# [Exercise requirements]
A – According to the article on athletes and milk, where did Kezie Apps grow up?
B – From the article on athletes and milk, write out the stretch from "Champion swimmer Col" through "food like dairy." word for word.
--- Document excerpt Enclosed Below ---
Champion swimmer Col Pearse enjoys a cold drink after training, but you may be surprised at his choice.

“Growing up on a dairy farm in Echuca, Victoria, my drink of choice has always been milk after a long day of training — whether that was running around on the local footy field, or after a big day of swimming,” Col, 20, said.

“I’m able to get more out of my performance when drinking milk at the right moments, such as straight after intense training sessions.”

When every second counts in the pool, it’s important that he fuels his body with nutritious food like dairy.

“There’s nothing more I look forward to than my cold chocolate milk after training,” Col said, while promoting World Milk Day on June 1 for Dairy Australia.

“And knowing that milk is naturally fuelling my body with the nutrients I need to recover makes it just that much better.”

Australian Women’s Rugby League captain Kezie Apps says growing up on a generational dairy farm in Bega, NSW, dairy has always been a big part of her diet, even more so now that she is a professional athlete.

“Getting milk, cheese or yoghurt in my daily diet has always been ingrained in me, and especially now as a professional athlete, it forms a massive part of my sports nutrition,” Kezie said.

“Rugby league is a high contact sport so it’s important for my muscles to recover and repair quickly.

“Drinking a glass of milk that’s packed with protein straight after a training session or game really helps with that. It also naturally contains electrolytes making it perfect for rehydration.”
--- End of Enclosed Document excerpt ---
--- Dataset Enclosed Below ---
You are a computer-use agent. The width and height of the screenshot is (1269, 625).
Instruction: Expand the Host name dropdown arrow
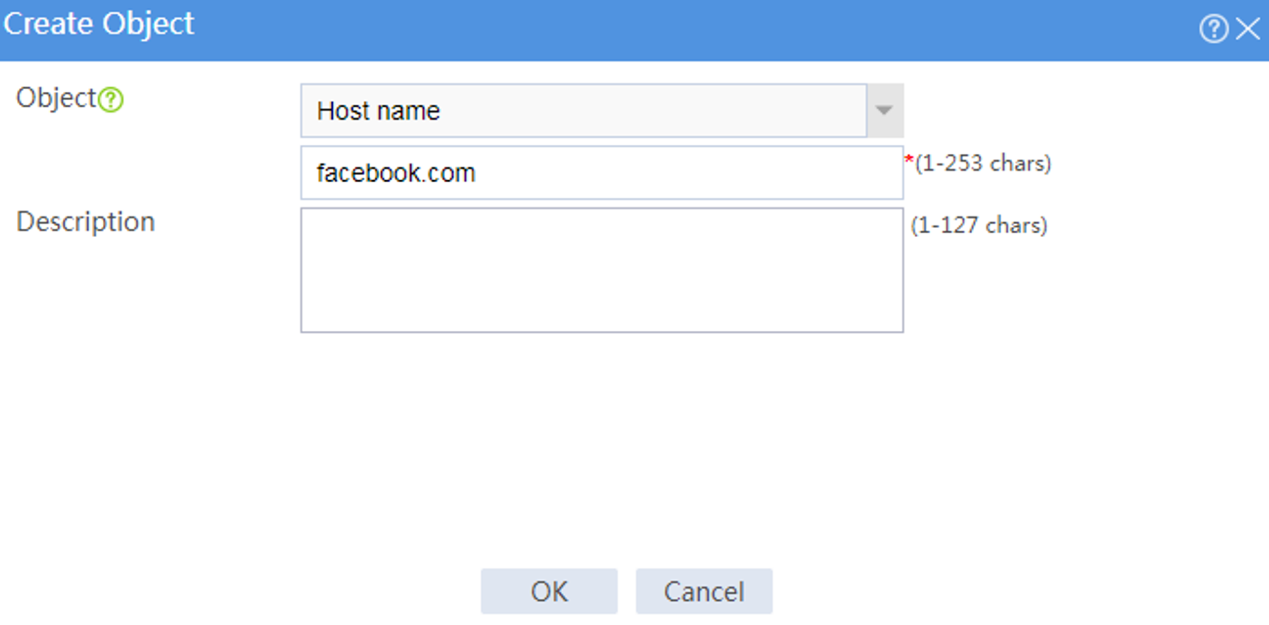884,110
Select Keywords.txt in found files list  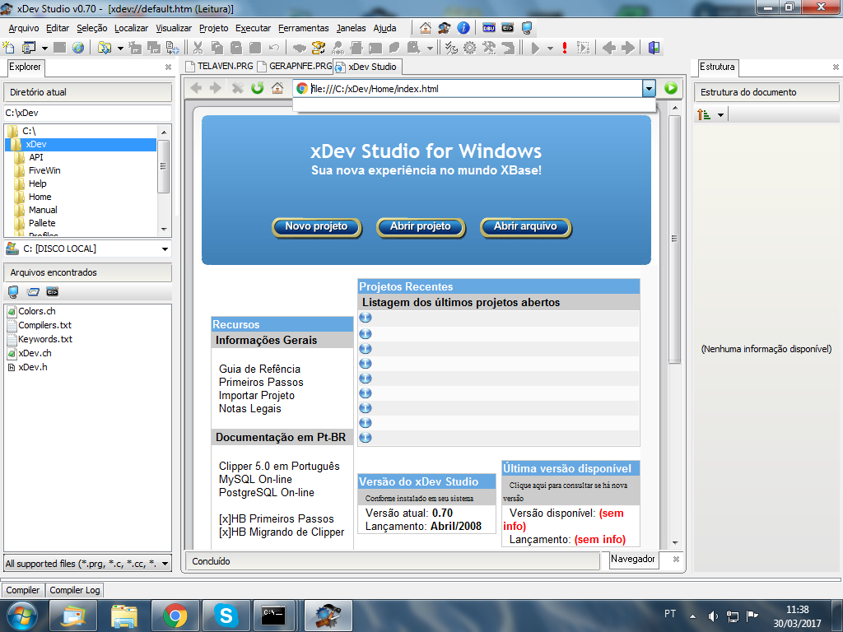click(44, 339)
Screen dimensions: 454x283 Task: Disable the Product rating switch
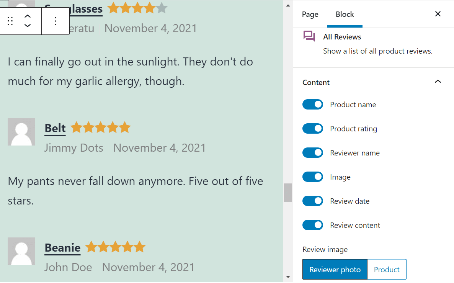coord(313,129)
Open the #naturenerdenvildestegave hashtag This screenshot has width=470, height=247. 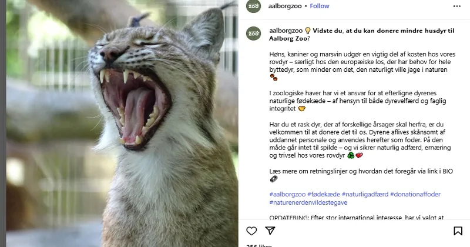tap(308, 202)
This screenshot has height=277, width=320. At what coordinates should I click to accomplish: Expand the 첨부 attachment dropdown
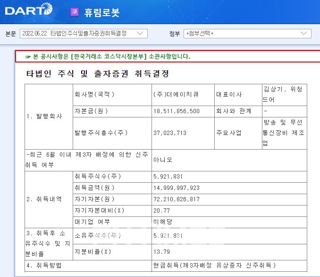(x=247, y=33)
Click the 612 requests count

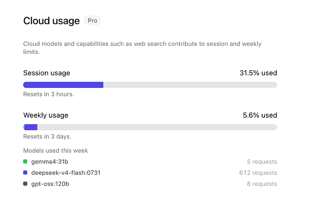click(258, 173)
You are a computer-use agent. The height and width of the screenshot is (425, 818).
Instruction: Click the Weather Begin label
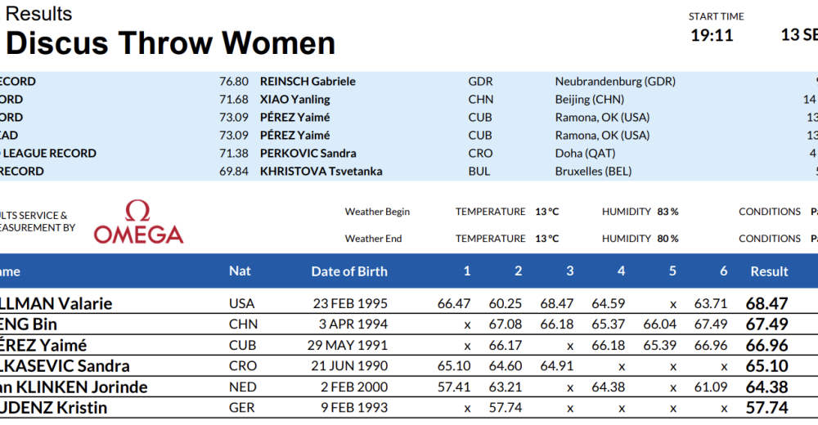(x=377, y=212)
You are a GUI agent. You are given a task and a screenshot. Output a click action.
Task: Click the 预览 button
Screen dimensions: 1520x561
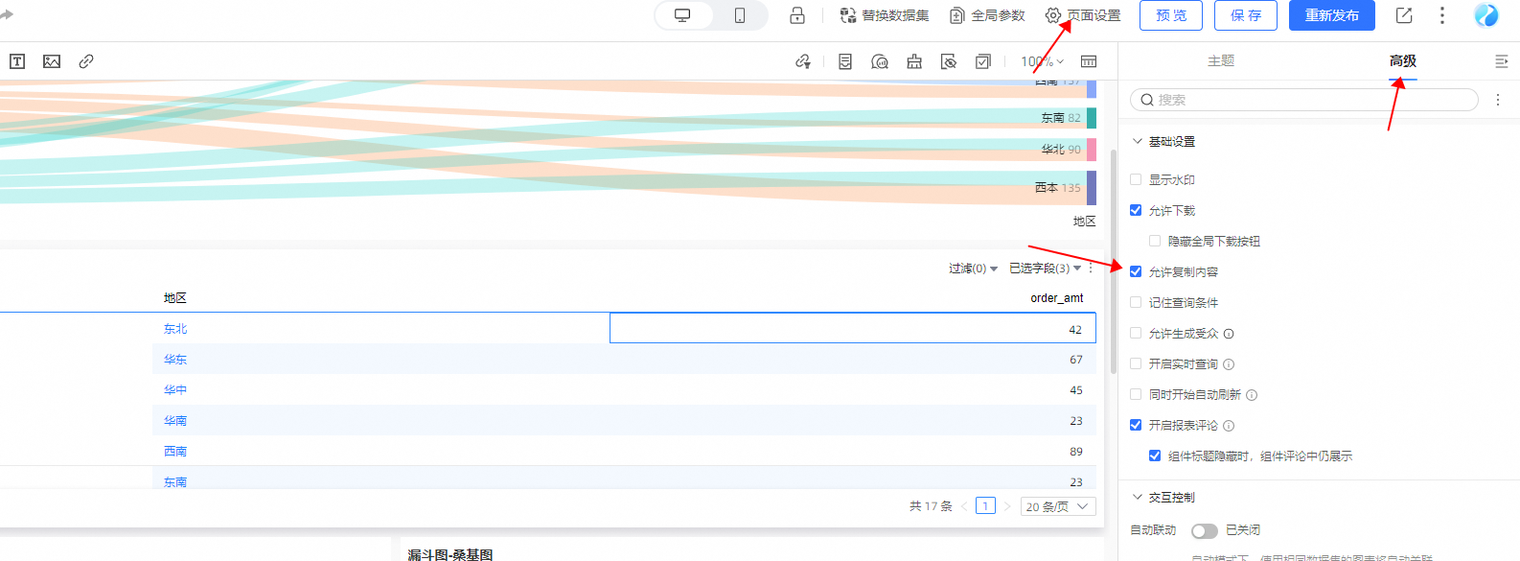pyautogui.click(x=1170, y=15)
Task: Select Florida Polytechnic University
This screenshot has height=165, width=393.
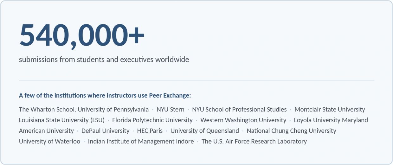Action: [152, 120]
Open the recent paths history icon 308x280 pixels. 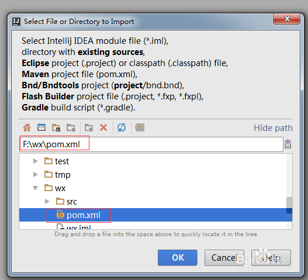click(288, 144)
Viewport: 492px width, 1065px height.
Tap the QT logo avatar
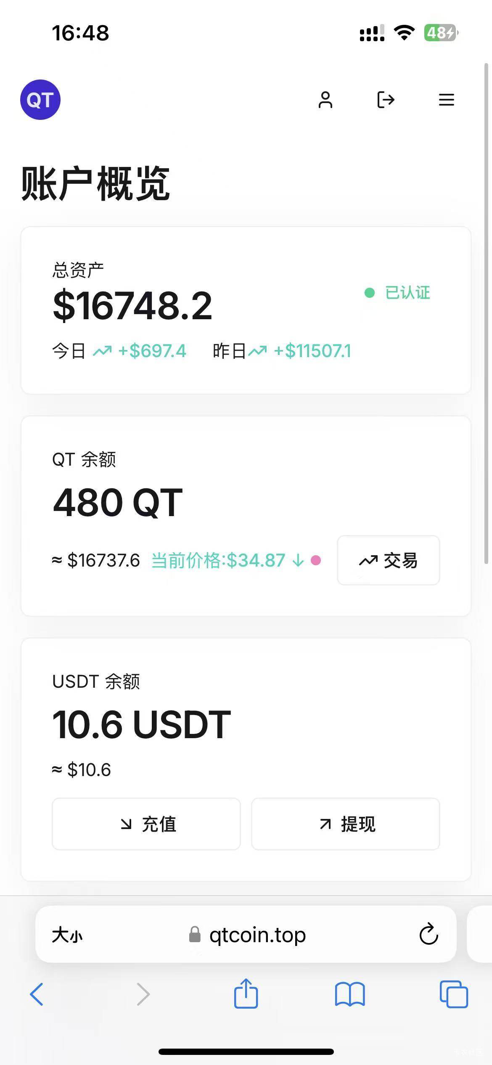point(40,100)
--- End of Enclosed Dataset ---
# [Responses for each task]
A – On a generational dairy farm in Bega, NSW.

B –
Champion swimmer Col Pearse enjoys a cold drink after training, but you may be surprised at his choice.

“Growing up on a dairy farm in Echuca, Victoria, my drink of choice has always been milk after a long day of training — whether that was running around on the local footy field, or after a big day of swimming,” Col, 20, said.

“I’m able to get more out of my performance when drinking milk at the right moments, such as straight after intense training sessions.”

When every second counts in the pool, it’s important that he fuels his body with nutritious food like dairy.